8:08 am on Jan 18, 2004 (gmt 0)

Googleguy, you are right with your assumptions.

following a good link badly

is the only thing I currently can imagine, where the good link is disallowed. Not something really severe, but I think it is due to the xhtml code. Is there any problem with "cleaned up" (here: auto-generated) html, i.e. w/o any unnecessary line feeds, tabs, spaces?

dmorison

10:47 am on Jan 18, 2004 (gmt 0)

Is there any problem with "cleaned up" (here: auto-generated) html, i.e. w/o any unnecessary line feeds, tabs, spaces?

This is something I have worried about in the past; as my pages generally (unless there is inserted advertiser code) don't have any whitespace or new lines at all.

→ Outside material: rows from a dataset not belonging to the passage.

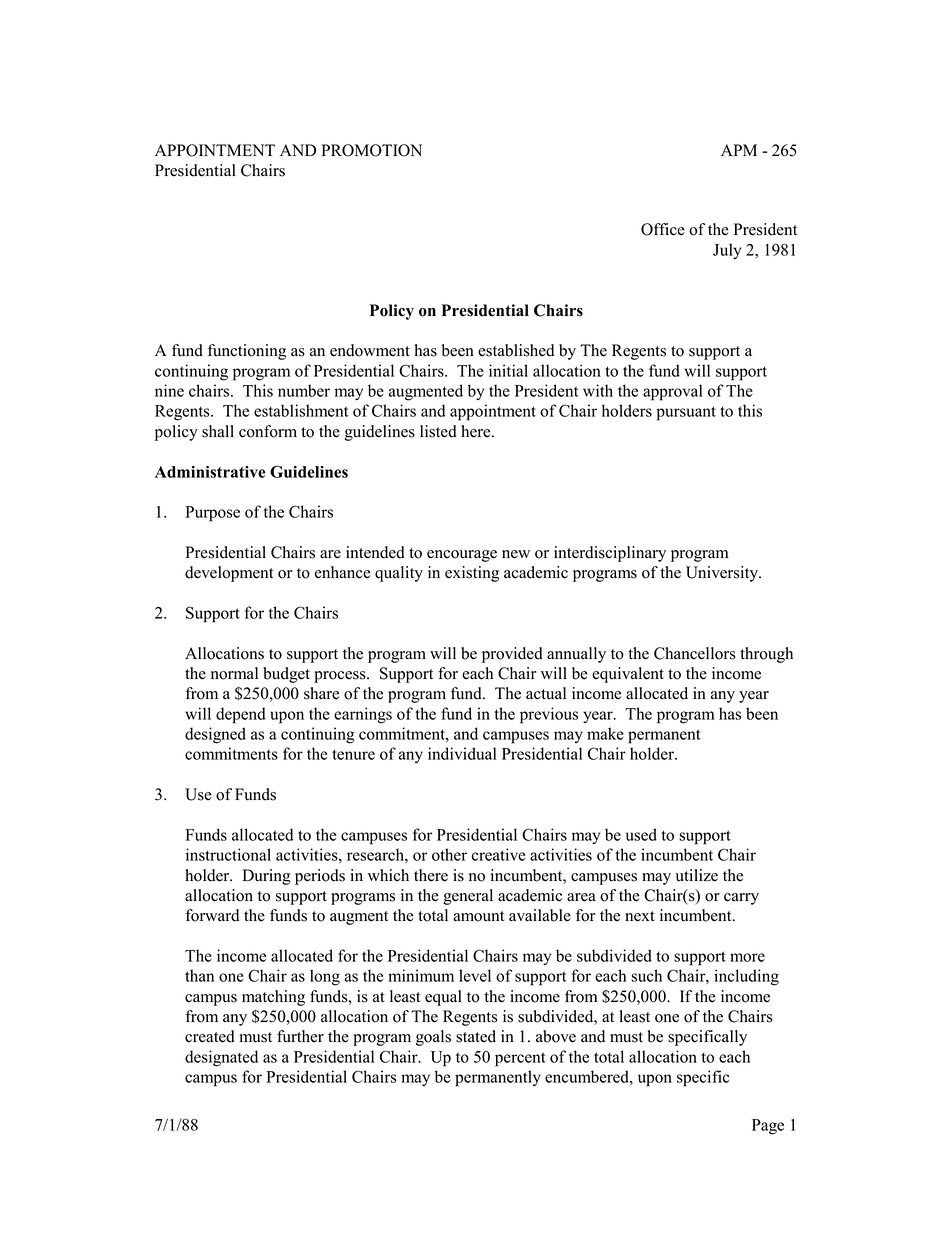 Image resolution: width=952 pixels, height=1233 pixels. What do you see at coordinates (449, 854) in the screenshot?
I see `other` at bounding box center [449, 854].
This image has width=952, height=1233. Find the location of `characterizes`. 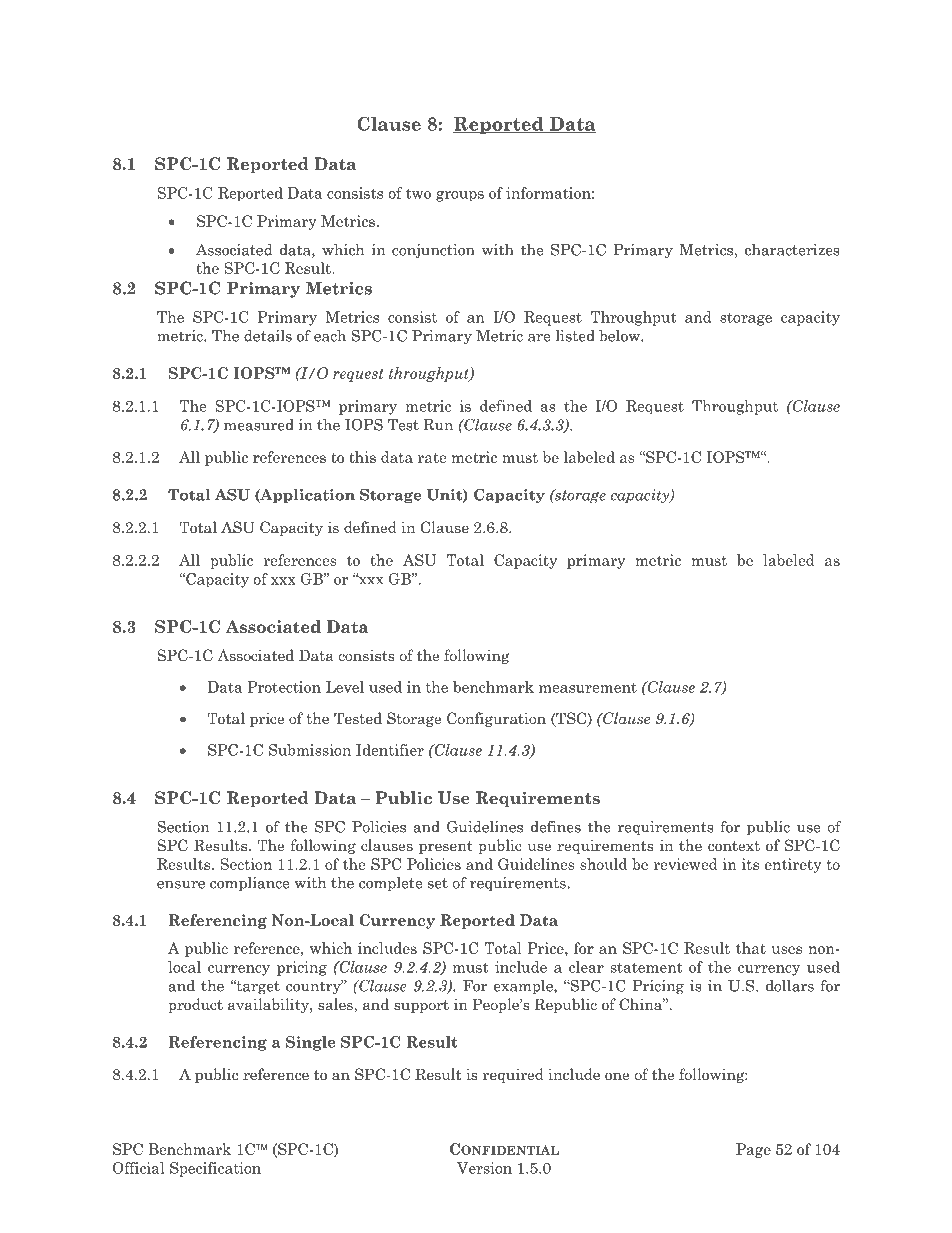

characterizes is located at coordinates (792, 250).
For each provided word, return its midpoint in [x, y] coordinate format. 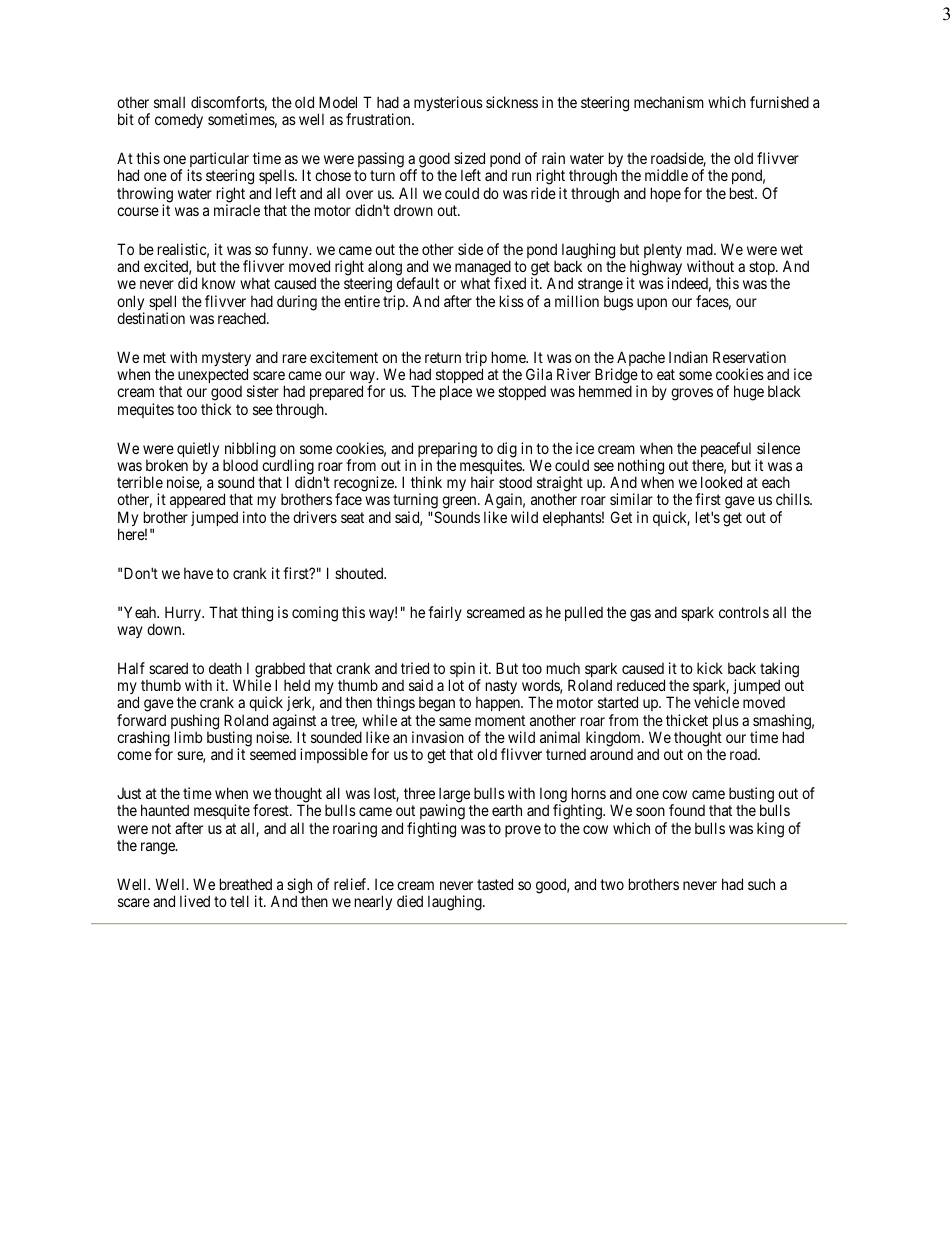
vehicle [716, 702]
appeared [197, 502]
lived [195, 901]
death [225, 668]
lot [456, 685]
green [460, 504]
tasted [495, 884]
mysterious [448, 103]
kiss [512, 301]
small [169, 102]
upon [652, 304]
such [761, 884]
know [218, 283]
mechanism [669, 102]
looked [721, 482]
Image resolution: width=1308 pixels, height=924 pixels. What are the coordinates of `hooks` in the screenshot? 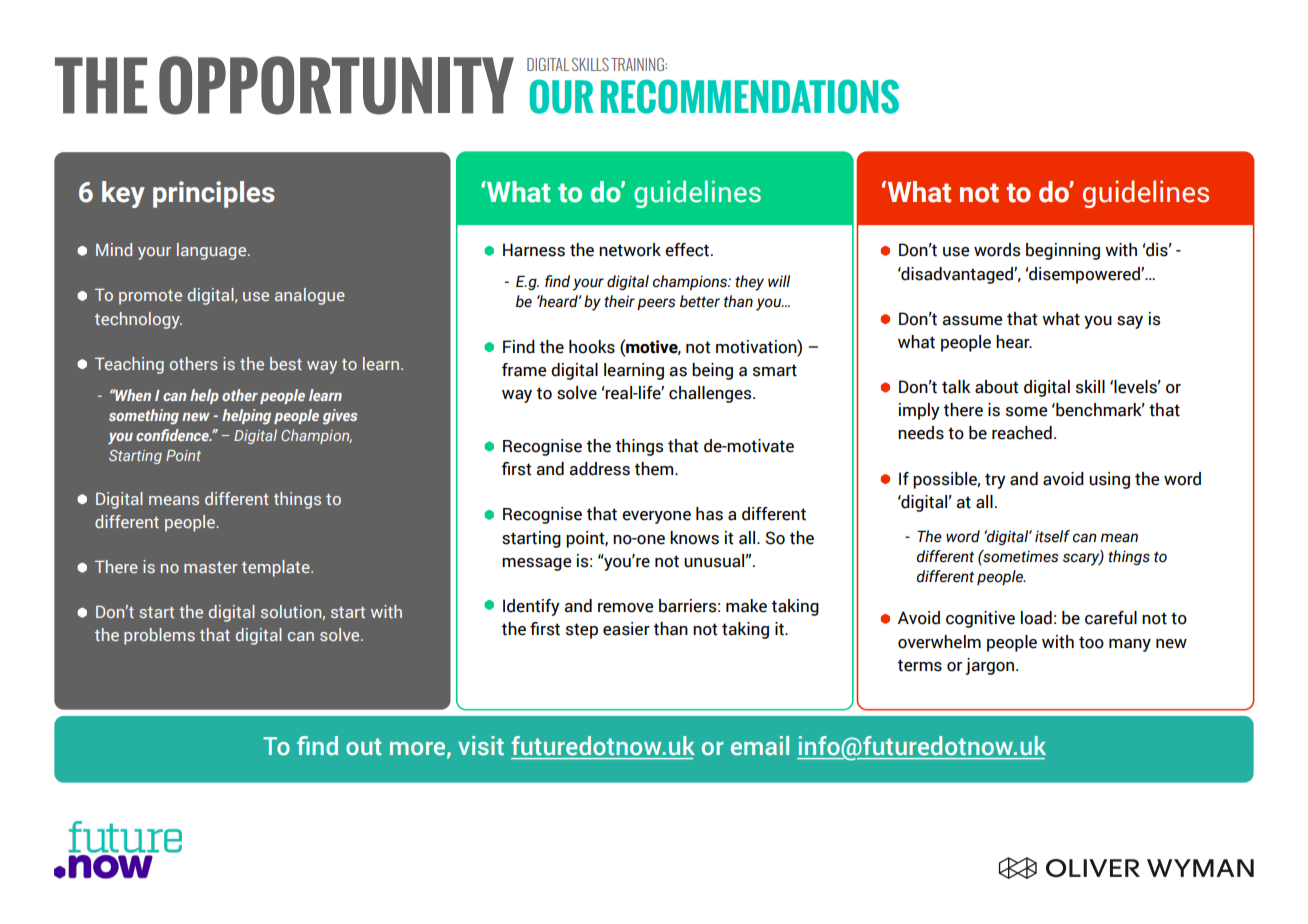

I am confident that Googlebot doesn't have a problem with non-stop markup; as I have had some very large pages indexed in Google with no problem.

However, it is easy to imagine an amateur spider that fetches a page into a local file; and then processes that file line-by-line having trouble with a 100% auto-generated page.

It would be comforting to hear GG state that Googlebot is a professional when it comes to non-stop "pure" markup...

bull

1:46 pm on Jan 19, 2004 (gmt 0)

I wouldn't worry about the 301's yet; we see the redirect, but it goes back on the queue to be checked out instead of following it that second, I think.

She was here today picking all over new redirected files with 200, so the 301 are really stacked, queued - awesome...

GoogleGuy

7:16 am on Jan 20, 2004 (gmt 0)

Glad to hear that, bull. In general, we should be able to follow any valid link. I'm puzzled how we could have followed the link on that page though.